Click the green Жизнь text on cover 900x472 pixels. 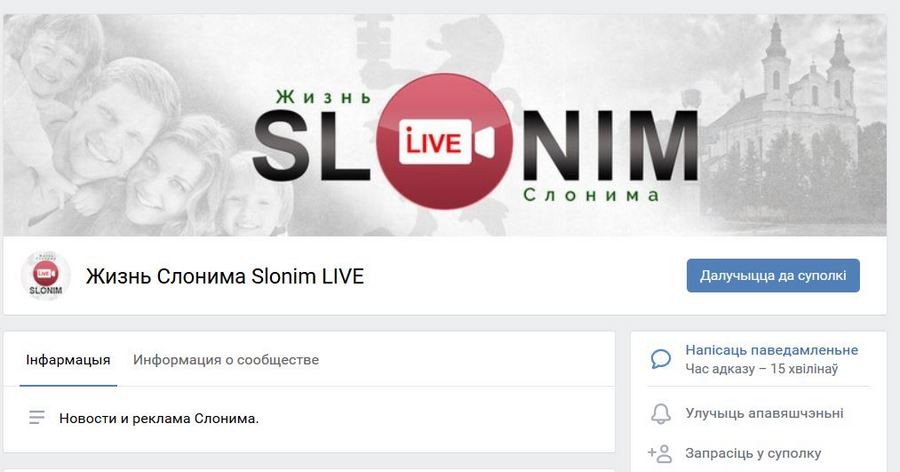323,97
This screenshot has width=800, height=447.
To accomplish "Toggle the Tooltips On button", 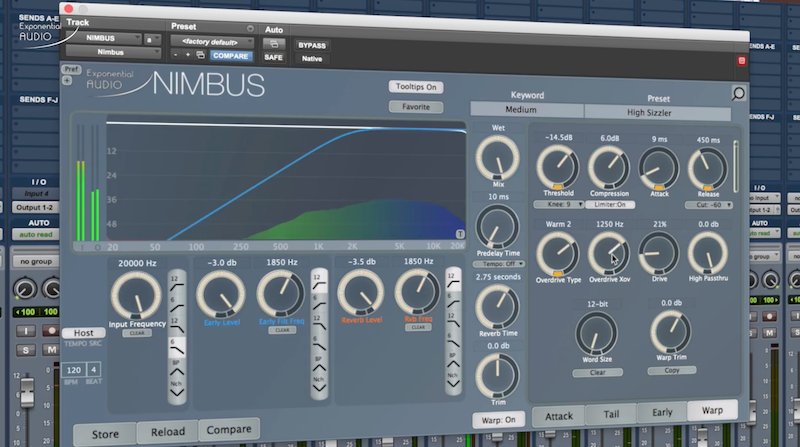I will coord(417,87).
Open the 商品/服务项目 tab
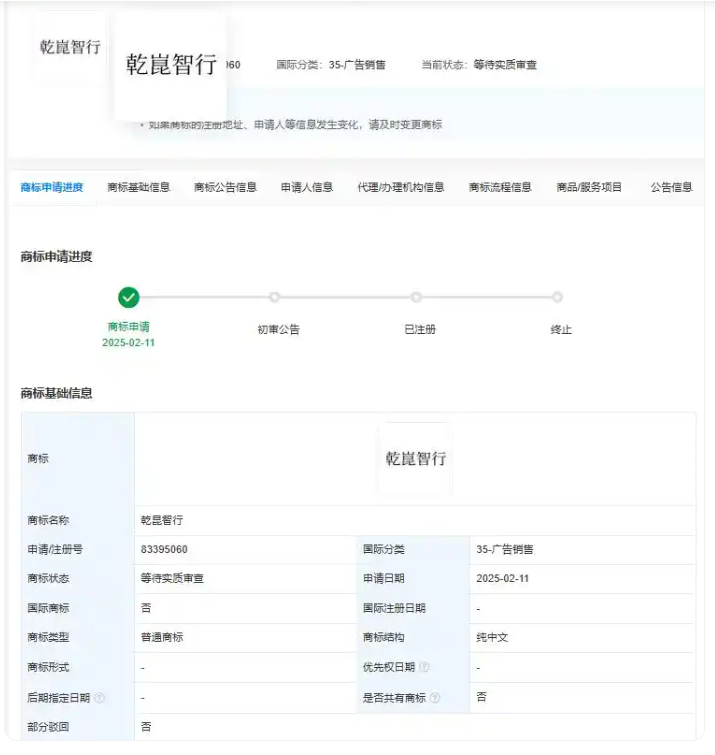 point(589,187)
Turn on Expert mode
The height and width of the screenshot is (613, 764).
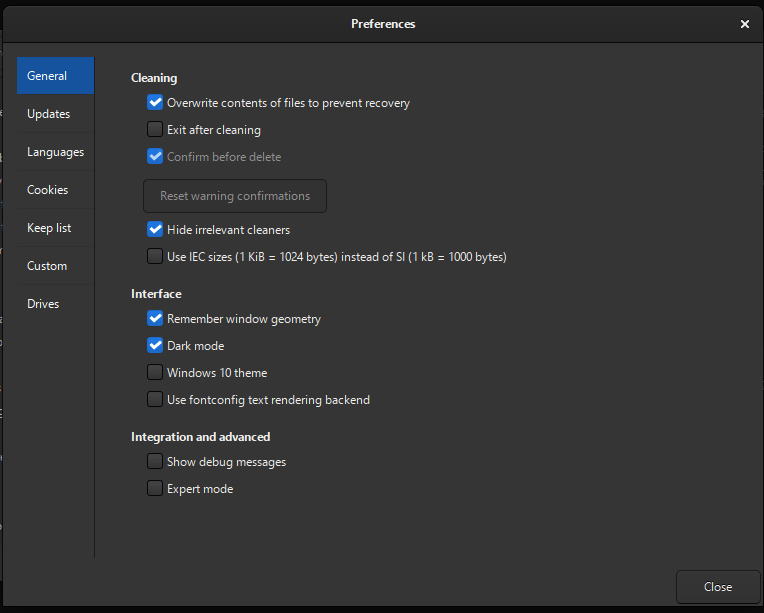click(x=155, y=488)
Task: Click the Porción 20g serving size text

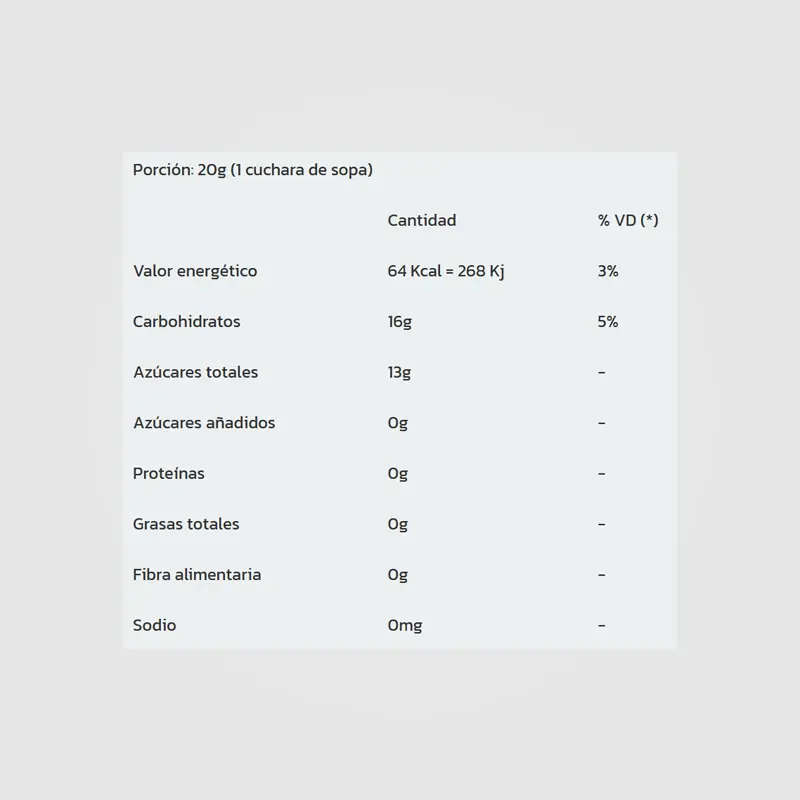Action: point(252,170)
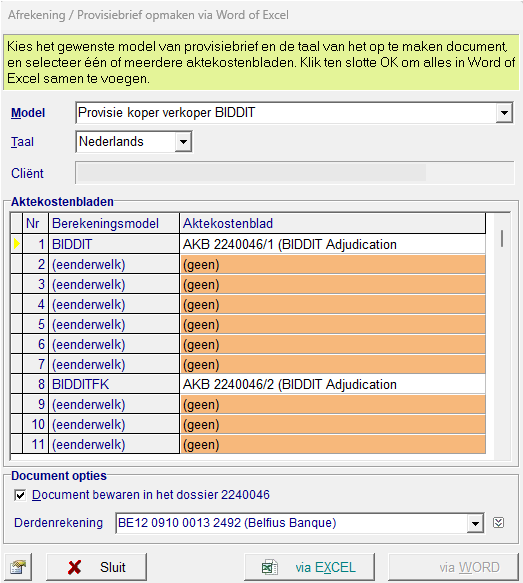Click the Aktekostenblad column header

point(333,223)
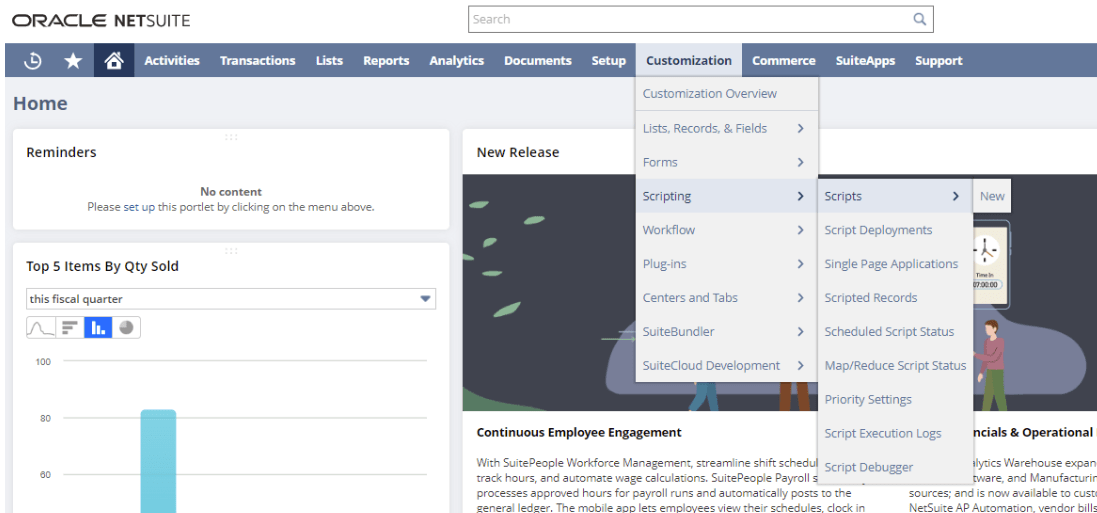Switch chart to horizontal bar view
1097x513 pixels.
click(70, 328)
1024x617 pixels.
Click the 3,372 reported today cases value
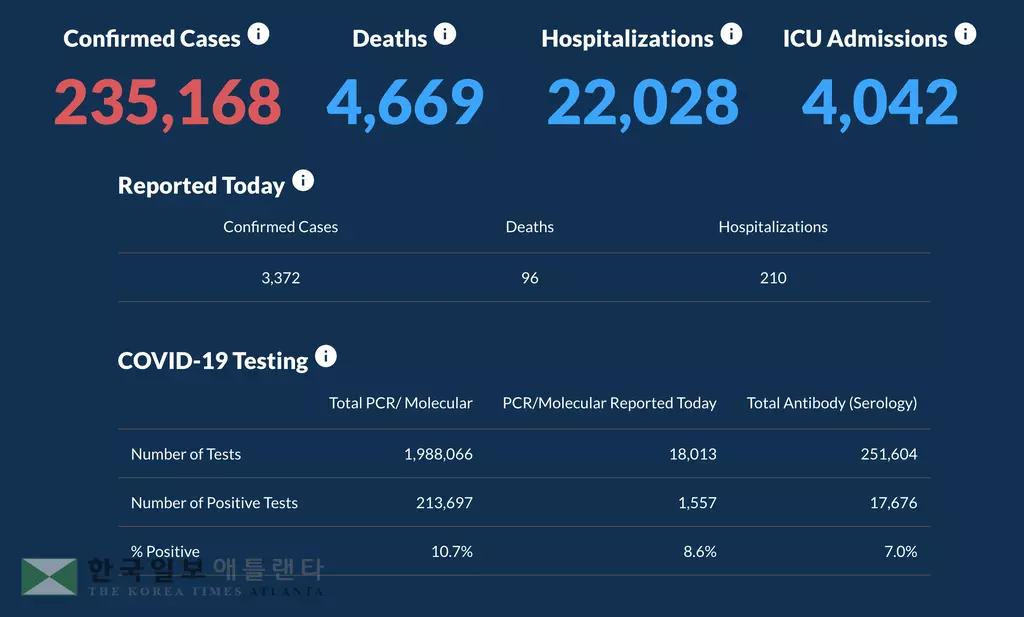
# # # # # # #
### ABOUT THIS TASK:
From the records above, return exactly the lines running from the one that contains "Turn on Expert mode" down to the one that contains "1024x617 pixels.", both included, without any pictures.

### WRITTEN RESPONSE:
Turn on Expert mode
The height and width of the screenshot is (613, 764).
click(x=155, y=488)
Task: Click the Porción 20g serving size text

Action: point(252,170)
Click the Aktekostenblad column header

point(333,223)
Switch chart to horizontal bar view
1097x513 pixels.
click(70, 328)
1024x617 pixels.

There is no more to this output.